Now, Windows’ accessibility increases with each update, and Narrator becomes a more useful screen reader. I feel that, in a year or so, blind people may be trained to use Narrator instead of other screen readers on Windows.


In the early days of Windows, there were many different screen readers competing for dominance. JAWS, Job Access with Speech, was the most dominant, with Window-Eyes, now abandoned, as second. They gathered information from the graphics card to describe what was on the screen. There were no accessibility interfaces back then.

Years later, when MSAA, Microsoft Active Accessibility, was created, Window-Eyes decided to lean on that, while JAWS continued to use video intercept technology to gather information. In Windows 2000, Microsoft shipped a basic screen reader, Narrator. It wasn’t meant to be a full, useful screen reader, but one made so that a user could set up a more powerful one.

Now, we have UI Automation which is still not a very mature product, as screen readers are still not using it for everything, like Microsoft Office. GW Micro, makers of Window-eyes, bonded with AI Squared, producers of the ZoomText magnifier, which was bought by Freedom Scientific, whom promptly abandoned Window-eyes. These days, JAWS is being taken on by NVDA, Nonvisual Desktop Access, a free and open source screen reader, and Microsoft’s own Narrator screen reader.

In Windows 8, Microsoft began adding features to Narrator. Now, in Windows 10, four years later, Narrator has proven itself useful, and in some situations, helpful in ways that all other screen readers have not been. For example, one can install, setup, and begin using Windows 10 using Narrator. Narrator is the only self-described screen reader which can, with little configuration, show formatting not by describing it, but by changing its speech parameters to “show” formatting by sound. The only other access technology which does this automatically is Emacspeak, the “complete audio desktop.” Narrator’s braille support must be downloaded and installed, for now, but is still better than Android’s support. Narrator cannot, however, use a laptop’s trackpad for navigation. Instead, Microsoft decided to add such spacial navigation to touchscreens, meaning that a user must reach up and feel around a large screen, instead of using the level trackpad as a smaller, more manageable area.

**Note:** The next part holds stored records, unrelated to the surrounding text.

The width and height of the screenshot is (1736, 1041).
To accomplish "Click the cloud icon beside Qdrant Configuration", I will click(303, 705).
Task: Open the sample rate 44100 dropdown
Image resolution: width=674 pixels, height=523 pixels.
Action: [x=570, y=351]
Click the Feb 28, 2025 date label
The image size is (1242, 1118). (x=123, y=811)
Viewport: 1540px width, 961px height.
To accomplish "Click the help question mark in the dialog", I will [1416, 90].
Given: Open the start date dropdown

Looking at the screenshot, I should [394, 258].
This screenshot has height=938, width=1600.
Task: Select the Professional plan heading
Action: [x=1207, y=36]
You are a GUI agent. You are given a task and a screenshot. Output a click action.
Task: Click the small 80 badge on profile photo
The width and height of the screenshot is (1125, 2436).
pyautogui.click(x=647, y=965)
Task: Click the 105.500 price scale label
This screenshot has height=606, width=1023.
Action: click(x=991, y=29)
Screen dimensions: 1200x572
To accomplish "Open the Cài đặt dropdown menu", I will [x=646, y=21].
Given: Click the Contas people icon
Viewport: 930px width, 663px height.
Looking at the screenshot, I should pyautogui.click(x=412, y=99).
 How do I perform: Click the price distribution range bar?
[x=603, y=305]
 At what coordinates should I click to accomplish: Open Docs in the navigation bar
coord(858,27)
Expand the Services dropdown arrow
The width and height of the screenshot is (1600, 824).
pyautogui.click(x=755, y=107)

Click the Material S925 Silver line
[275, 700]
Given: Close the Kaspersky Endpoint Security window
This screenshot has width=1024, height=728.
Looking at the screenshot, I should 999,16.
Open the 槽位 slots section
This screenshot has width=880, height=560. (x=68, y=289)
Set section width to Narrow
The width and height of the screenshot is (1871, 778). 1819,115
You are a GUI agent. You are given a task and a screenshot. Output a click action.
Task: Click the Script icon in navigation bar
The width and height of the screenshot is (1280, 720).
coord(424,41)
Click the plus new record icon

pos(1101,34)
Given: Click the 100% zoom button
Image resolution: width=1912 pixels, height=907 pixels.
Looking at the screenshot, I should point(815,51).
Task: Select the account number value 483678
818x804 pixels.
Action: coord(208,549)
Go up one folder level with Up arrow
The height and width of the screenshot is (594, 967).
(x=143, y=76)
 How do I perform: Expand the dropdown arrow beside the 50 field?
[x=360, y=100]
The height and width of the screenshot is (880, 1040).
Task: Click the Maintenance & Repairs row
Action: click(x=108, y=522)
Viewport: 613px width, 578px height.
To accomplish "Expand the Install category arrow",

Speaking of support, Microsoft’s support system is better in a few ways. First, unlike Apple, their feedback system allows more communication between the community and Microsoft developers. Users can comment on issues, and developers can ask questions, a bit like on Github. Windows Insider builds come with announcements by Microsoft with what is new, changed, fixed, and broken. If anything changes regarding accessibility, it is in the release notes. Microsoft is vocal about what is new in accessibility of Windows, in an era when many other companies seem almost ashamed to mention it in release notes. This is much better than Apple’s silence on many builds of their beta software, and no notice of accessibility improvements and features at all. Microsoft’s transparency is a breath of fresh air to me, as I am much more confident in their commitment to accessibility for it.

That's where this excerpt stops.